§ Stored items from a collection:
◇ ◇ ◇ ◇

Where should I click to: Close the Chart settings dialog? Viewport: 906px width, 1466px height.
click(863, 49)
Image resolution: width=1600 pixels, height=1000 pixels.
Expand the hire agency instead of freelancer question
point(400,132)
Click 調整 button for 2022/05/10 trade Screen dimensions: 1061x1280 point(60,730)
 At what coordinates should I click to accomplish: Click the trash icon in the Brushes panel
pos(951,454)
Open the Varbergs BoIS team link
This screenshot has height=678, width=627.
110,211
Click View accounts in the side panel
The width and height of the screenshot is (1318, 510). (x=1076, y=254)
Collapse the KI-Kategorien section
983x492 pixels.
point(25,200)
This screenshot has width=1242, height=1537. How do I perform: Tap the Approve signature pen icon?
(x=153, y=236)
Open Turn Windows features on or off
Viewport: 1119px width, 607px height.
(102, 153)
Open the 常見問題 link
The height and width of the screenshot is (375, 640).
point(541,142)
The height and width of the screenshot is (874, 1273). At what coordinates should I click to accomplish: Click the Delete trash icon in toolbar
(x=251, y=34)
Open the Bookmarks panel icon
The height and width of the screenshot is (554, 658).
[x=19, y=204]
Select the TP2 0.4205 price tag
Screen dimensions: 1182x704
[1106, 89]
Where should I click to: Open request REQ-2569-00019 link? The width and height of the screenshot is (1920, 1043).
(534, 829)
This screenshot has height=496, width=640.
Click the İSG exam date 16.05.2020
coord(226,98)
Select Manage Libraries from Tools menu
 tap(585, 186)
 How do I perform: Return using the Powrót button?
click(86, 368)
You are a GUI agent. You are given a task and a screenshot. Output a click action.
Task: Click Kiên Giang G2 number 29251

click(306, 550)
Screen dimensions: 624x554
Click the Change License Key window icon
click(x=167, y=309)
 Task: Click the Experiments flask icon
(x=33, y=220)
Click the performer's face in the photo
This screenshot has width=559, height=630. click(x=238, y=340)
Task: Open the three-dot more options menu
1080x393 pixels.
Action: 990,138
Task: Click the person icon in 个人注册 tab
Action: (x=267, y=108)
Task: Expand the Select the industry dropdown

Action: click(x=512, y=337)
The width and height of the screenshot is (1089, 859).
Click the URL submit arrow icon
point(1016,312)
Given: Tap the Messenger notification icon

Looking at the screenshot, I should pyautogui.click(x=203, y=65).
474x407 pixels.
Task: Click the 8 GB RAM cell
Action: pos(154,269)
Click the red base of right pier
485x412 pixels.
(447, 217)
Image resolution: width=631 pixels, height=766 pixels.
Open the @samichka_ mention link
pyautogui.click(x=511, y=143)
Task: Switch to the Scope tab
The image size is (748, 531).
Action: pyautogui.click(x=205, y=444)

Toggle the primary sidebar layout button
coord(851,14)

◇ ◇ ◇ ◇

§ EXERCISE DESCRIPTION: Whatever appears in the data above is to be set down exactly.

§ ANSWER BOX:
Where should I click to: Close the Chart settings dialog? Viewport: 906px width, 1466px height.
click(863, 49)
Image resolution: width=1600 pixels, height=1000 pixels.
Expand the hire agency instead of freelancer question
point(400,132)
Click 調整 button for 2022/05/10 trade Screen dimensions: 1061x1280 point(60,730)
 At what coordinates should I click to accomplish: Click the trash icon in the Brushes panel
pos(951,454)
Open the Varbergs BoIS team link
This screenshot has height=678, width=627.
110,211
Click View accounts in the side panel
The width and height of the screenshot is (1318, 510). (x=1076, y=254)
Collapse the KI-Kategorien section
983x492 pixels.
point(25,200)
This screenshot has width=1242, height=1537. How do I perform: Tap the Approve signature pen icon?
(x=153, y=236)
Open Turn Windows features on or off
Viewport: 1119px width, 607px height.
(102, 153)
Open the 常見問題 link
The height and width of the screenshot is (375, 640).
point(541,142)
The height and width of the screenshot is (874, 1273). At what coordinates should I click to accomplish: Click the Delete trash icon in toolbar
(x=251, y=34)
Open the Bookmarks panel icon
The height and width of the screenshot is (554, 658).
[x=19, y=204]
Select the TP2 0.4205 price tag
Screen dimensions: 1182x704
[1106, 89]
Where should I click to: Open request REQ-2569-00019 link? The width and height of the screenshot is (1920, 1043).
(534, 829)
This screenshot has height=496, width=640.
Click the İSG exam date 16.05.2020
coord(226,98)
Select Manage Libraries from Tools menu
 tap(585, 186)
 How do I perform: Return using the Powrót button?
click(86, 368)
You are a GUI agent. You are given a task and a screenshot. Output a click action.
Task: Click Kiên Giang G2 number 29251

click(306, 550)
Screen dimensions: 624x554
Click the Change License Key window icon
click(x=167, y=309)
 Task: Click the Experiments flask icon
(x=33, y=220)
Click the performer's face in the photo
This screenshot has width=559, height=630. click(x=238, y=340)
Task: Open the three-dot more options menu
1080x393 pixels.
Action: 990,138
Task: Click the person icon in 个人注册 tab
Action: (x=267, y=108)
Task: Expand the Select the industry dropdown

Action: click(x=512, y=337)
The width and height of the screenshot is (1089, 859).
Click the URL submit arrow icon
point(1016,312)
Given: Tap the Messenger notification icon

Looking at the screenshot, I should pyautogui.click(x=203, y=65).
474x407 pixels.
Task: Click the 8 GB RAM cell
Action: pos(154,269)
Click the red base of right pier
485x412 pixels.
(447, 217)
Image resolution: width=631 pixels, height=766 pixels.
Open the @samichka_ mention link
pyautogui.click(x=511, y=143)
Task: Switch to the Scope tab
The image size is (748, 531).
Action: pyautogui.click(x=205, y=444)

Toggle the primary sidebar layout button
coord(851,14)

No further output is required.